North Korea would answer any attack on it with a nuclear holy war, the country's ambassador to Cuba said, according to official Chinese media, while the North's leader Kim Jong-il appeared to be visiting China.
The ambassador Kwon Sung-chol made the remarks on Friday at a ceremony marking 50 years of diplomatic ties between North Korea and Cuba, the same day that Pyongyang said it was open to returning to nuclear disarmament negotiations.
If Washington and Seoul try to create a conflict on the Korean peninsula, we will respond with a holy war on the basis of our nuclear deterrent forces, Kwon said, according to China's Xinhua news agency on Saturday, in a story datelined Havana.
Our government will strive for the denuclearisation of the peninsula and the establishment of a lasting peace as the beginning of the reunification process of the two Koreas, said Kwon.

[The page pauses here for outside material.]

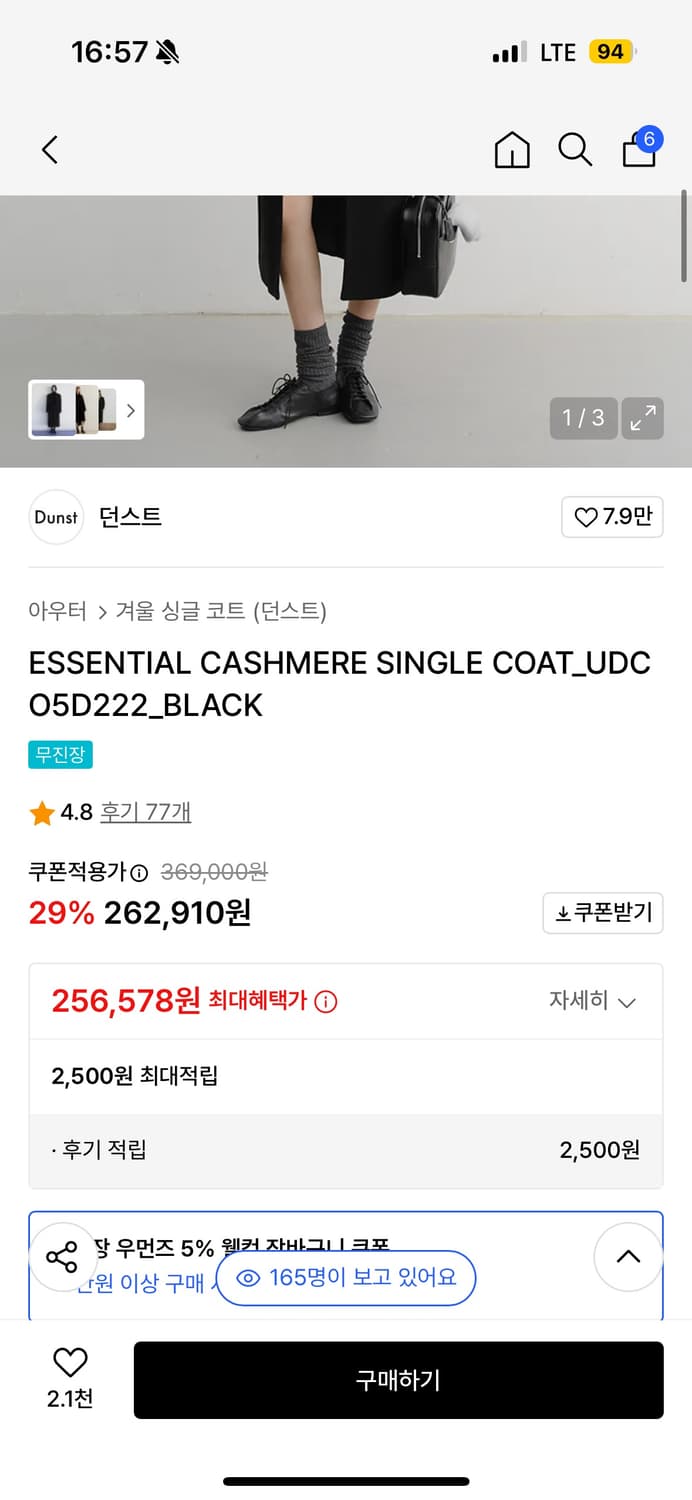Expand product image to fullscreen
The image size is (692, 1500).
[x=642, y=418]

Washington and Seoul have said Pyongyang must abandon its nuclear weapons development, but have not threatened to attack the poor and isolated North.
North Korea's number two leader, Kim Yong-nam, told visiting former U.S. President Jimmy Carter that the reclusive state wanted to resume six-way nuclear disarmament talks, the North's state news agency said on Friday.
The North's leader, Kim Jong-il, appears to be visiting China in a secrecy-shrouded trip that analysts say appears intended to line up Beijing behind his succession plans.